Take the data below and extract the lines from the one with "Open NT1503 info link for line 78" to the one with "Task: Click the blurred", inclusive, exactly as written.

> _Stored dataset items_

-=-=-

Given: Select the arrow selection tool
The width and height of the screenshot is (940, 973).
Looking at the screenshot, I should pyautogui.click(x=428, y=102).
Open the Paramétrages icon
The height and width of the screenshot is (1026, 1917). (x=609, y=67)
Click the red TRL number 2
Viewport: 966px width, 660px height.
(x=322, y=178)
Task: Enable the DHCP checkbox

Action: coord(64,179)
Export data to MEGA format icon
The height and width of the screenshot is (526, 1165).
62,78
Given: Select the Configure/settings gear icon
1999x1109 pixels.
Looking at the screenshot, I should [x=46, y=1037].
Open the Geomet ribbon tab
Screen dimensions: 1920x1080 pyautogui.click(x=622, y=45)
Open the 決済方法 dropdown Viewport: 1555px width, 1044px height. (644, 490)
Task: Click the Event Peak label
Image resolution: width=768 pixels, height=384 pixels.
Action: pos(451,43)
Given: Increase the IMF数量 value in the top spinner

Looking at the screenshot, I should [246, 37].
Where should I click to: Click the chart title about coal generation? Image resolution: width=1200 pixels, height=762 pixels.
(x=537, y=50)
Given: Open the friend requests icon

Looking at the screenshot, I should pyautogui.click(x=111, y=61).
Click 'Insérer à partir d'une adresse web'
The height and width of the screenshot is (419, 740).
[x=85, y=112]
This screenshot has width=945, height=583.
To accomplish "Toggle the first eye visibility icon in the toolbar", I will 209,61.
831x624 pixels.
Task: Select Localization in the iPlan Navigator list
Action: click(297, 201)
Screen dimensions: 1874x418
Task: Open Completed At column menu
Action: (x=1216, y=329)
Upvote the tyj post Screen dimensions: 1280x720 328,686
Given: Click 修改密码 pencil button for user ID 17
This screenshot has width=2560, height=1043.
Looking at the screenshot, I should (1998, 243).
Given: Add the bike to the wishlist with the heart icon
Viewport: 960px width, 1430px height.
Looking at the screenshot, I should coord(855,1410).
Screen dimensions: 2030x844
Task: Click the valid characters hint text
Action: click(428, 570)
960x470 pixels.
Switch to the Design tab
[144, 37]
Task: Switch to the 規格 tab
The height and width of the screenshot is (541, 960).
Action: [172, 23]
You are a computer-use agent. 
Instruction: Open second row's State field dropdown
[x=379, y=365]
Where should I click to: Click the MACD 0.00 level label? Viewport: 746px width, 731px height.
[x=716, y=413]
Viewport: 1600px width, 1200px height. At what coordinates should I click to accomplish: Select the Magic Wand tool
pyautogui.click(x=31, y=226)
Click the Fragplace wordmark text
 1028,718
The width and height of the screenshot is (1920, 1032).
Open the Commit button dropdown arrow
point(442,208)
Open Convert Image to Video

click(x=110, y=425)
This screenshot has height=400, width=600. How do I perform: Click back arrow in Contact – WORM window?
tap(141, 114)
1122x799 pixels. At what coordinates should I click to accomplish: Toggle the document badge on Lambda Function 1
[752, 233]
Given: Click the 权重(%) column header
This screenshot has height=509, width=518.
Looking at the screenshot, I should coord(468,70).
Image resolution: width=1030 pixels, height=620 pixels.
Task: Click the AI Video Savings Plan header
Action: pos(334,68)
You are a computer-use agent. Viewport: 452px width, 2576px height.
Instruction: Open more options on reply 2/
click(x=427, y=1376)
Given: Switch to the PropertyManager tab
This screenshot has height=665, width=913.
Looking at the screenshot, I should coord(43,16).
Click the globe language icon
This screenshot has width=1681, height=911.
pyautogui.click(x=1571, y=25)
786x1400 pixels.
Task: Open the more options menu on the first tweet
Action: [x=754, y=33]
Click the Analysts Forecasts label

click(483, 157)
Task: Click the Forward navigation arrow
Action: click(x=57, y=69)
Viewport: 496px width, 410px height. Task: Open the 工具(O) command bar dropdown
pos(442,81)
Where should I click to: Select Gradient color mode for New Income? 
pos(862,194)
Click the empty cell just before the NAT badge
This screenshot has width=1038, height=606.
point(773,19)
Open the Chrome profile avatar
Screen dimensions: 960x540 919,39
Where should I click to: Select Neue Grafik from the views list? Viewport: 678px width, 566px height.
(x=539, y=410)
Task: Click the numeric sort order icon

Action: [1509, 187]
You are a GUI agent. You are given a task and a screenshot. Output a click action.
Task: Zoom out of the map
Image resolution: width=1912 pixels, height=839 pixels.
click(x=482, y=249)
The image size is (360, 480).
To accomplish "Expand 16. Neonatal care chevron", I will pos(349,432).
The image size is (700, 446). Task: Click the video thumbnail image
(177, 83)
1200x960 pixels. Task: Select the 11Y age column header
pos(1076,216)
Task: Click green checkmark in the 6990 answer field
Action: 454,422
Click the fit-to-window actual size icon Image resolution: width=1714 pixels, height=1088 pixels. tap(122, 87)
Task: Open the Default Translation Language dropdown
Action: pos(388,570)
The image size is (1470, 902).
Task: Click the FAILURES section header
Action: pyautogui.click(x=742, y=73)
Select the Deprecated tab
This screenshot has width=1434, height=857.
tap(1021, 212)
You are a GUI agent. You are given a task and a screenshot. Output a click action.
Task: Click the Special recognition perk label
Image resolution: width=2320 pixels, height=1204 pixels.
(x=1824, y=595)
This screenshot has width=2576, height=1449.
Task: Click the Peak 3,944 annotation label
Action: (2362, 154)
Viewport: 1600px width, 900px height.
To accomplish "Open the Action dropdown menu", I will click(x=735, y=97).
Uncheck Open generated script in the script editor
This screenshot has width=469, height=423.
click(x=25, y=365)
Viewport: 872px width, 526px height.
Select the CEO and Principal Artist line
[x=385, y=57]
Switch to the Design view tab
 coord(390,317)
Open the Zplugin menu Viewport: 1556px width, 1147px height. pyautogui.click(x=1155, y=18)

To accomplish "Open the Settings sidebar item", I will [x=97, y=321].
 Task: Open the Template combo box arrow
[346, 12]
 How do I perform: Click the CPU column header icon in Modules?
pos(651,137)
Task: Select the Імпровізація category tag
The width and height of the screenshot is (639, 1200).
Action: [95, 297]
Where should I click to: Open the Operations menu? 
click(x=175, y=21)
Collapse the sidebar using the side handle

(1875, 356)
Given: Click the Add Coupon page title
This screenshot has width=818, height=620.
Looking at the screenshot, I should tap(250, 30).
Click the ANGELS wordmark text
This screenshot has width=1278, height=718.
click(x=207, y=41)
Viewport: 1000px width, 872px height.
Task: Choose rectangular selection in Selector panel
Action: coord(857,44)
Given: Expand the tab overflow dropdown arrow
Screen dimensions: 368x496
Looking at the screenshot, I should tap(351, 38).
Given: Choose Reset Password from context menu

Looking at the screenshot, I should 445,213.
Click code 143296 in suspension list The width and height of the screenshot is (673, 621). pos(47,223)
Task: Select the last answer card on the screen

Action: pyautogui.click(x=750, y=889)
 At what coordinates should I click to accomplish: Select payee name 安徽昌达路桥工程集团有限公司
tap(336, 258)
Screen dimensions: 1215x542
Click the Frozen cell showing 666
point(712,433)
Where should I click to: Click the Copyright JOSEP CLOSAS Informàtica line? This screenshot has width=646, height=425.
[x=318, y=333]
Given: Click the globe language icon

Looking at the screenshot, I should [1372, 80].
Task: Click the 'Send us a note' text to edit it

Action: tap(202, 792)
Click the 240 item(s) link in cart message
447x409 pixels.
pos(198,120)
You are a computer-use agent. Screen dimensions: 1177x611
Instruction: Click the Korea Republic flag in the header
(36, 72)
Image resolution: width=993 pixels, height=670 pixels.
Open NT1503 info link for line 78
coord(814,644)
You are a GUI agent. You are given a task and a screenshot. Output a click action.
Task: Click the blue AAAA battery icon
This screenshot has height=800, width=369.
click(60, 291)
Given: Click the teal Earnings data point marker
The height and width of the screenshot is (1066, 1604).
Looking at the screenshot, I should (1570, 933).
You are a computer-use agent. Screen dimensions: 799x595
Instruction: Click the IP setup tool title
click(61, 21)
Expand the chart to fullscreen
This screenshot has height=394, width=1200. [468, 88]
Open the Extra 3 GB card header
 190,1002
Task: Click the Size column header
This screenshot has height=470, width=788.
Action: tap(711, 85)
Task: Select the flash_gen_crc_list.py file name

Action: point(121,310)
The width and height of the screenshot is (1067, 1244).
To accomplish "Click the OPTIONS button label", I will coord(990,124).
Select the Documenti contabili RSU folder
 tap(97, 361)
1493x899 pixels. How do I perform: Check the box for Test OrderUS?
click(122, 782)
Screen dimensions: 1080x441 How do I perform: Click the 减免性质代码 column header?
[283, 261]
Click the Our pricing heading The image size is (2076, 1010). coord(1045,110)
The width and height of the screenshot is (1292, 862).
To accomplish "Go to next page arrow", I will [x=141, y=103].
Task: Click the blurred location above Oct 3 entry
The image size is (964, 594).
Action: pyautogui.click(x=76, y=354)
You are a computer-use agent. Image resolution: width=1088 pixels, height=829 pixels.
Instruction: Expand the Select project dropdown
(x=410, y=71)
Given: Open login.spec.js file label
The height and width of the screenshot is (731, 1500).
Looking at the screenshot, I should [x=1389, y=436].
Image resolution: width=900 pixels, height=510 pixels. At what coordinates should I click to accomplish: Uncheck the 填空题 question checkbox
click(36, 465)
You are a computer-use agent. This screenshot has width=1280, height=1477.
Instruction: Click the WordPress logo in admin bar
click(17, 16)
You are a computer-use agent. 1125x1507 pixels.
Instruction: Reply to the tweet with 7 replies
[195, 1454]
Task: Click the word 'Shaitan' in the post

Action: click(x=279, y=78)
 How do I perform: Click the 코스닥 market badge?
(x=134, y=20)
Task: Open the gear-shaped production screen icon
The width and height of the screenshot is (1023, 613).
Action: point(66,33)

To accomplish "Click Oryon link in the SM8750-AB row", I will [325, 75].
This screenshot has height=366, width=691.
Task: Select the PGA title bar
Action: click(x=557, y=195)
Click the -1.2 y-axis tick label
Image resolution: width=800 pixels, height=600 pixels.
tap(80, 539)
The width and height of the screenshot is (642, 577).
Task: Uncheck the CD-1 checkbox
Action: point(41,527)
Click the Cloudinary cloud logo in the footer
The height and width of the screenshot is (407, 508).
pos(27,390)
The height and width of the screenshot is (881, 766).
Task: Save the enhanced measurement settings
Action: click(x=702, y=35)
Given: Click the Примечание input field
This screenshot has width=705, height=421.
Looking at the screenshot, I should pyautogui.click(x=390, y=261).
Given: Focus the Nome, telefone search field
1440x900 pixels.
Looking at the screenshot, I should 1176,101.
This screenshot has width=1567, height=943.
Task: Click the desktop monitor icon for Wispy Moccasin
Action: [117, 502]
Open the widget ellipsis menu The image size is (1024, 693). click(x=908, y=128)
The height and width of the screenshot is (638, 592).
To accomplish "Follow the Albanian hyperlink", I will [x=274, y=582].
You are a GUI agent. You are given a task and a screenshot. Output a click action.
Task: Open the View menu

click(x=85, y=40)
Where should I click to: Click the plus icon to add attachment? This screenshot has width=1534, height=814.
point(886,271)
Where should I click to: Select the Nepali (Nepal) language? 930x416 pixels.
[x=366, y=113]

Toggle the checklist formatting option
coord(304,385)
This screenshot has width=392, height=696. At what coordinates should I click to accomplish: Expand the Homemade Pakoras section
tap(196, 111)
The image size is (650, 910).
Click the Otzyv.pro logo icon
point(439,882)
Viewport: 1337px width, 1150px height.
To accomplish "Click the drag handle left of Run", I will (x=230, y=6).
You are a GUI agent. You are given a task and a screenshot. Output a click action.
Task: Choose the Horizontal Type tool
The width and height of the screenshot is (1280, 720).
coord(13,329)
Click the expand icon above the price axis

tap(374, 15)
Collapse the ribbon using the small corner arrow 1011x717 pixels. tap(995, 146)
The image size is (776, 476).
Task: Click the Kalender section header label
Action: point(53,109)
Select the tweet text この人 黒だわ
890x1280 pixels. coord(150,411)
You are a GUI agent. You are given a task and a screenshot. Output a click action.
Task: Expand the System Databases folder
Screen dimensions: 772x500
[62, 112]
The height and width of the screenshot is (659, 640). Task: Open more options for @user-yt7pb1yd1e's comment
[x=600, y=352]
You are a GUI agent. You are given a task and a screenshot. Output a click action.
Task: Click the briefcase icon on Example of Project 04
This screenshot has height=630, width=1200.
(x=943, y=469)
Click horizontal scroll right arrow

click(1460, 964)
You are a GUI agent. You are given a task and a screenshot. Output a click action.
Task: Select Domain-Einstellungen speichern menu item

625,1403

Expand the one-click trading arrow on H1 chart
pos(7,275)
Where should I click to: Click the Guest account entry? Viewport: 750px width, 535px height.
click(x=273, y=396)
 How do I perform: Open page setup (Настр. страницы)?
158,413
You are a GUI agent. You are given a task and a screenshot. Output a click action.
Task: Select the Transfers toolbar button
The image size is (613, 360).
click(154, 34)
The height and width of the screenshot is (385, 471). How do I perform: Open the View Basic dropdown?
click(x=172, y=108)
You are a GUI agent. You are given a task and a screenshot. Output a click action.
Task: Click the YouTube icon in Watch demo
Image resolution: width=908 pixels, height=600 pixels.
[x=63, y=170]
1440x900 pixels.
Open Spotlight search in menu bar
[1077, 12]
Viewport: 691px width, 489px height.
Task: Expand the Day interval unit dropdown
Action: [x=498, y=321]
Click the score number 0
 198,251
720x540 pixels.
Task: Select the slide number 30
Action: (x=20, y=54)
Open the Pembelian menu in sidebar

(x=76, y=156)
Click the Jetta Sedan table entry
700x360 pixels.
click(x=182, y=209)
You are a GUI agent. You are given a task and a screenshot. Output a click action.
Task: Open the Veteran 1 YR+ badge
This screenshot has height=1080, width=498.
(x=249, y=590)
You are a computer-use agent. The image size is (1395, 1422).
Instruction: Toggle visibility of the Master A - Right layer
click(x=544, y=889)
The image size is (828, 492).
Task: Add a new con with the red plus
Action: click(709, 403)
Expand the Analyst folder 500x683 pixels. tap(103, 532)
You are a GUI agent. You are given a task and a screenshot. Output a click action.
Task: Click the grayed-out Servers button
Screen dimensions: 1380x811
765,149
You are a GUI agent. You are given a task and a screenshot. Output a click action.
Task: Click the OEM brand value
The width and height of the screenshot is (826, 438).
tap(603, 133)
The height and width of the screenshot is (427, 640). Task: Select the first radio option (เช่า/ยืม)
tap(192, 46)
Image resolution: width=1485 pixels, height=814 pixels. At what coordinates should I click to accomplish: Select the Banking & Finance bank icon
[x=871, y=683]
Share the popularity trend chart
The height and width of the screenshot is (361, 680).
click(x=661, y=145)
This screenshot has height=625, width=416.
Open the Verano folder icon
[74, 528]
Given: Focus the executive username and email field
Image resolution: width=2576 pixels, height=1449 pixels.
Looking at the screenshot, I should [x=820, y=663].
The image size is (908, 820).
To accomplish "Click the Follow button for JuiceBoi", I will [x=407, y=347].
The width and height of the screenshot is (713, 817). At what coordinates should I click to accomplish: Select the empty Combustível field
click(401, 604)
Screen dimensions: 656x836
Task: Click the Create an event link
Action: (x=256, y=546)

-=-=-

> _TASK RESPONSE_
Open NT1503 info link for line 78
coord(814,644)
You are a GUI agent. You are given a task and a screenshot. Output a click action.
Task: Click the blue AAAA battery icon
This screenshot has height=800, width=369.
click(60, 291)
Given: Click the teal Earnings data point marker
The height and width of the screenshot is (1066, 1604).
Looking at the screenshot, I should (1570, 933).
You are a computer-use agent. Screen dimensions: 799x595
Instruction: Click the IP setup tool title
click(61, 21)
Expand the chart to fullscreen
This screenshot has height=394, width=1200. [468, 88]
Open the Extra 3 GB card header
 190,1002
Task: Click the Size column header
This screenshot has height=470, width=788.
Action: tap(711, 85)
Task: Select the flash_gen_crc_list.py file name

Action: point(121,310)
The width and height of the screenshot is (1067, 1244).
To accomplish "Click the OPTIONS button label", I will coord(990,124).
Select the Documenti contabili RSU folder
 tap(97, 361)
1493x899 pixels. How do I perform: Check the box for Test OrderUS?
click(122, 782)
Screen dimensions: 1080x441 How do I perform: Click the 减免性质代码 column header?
[283, 261]
Click the Our pricing heading The image size is (2076, 1010). coord(1045,110)
The width and height of the screenshot is (1292, 862).
To accomplish "Go to next page arrow", I will [x=141, y=103].
Task: Click the blurred location above Oct 3 entry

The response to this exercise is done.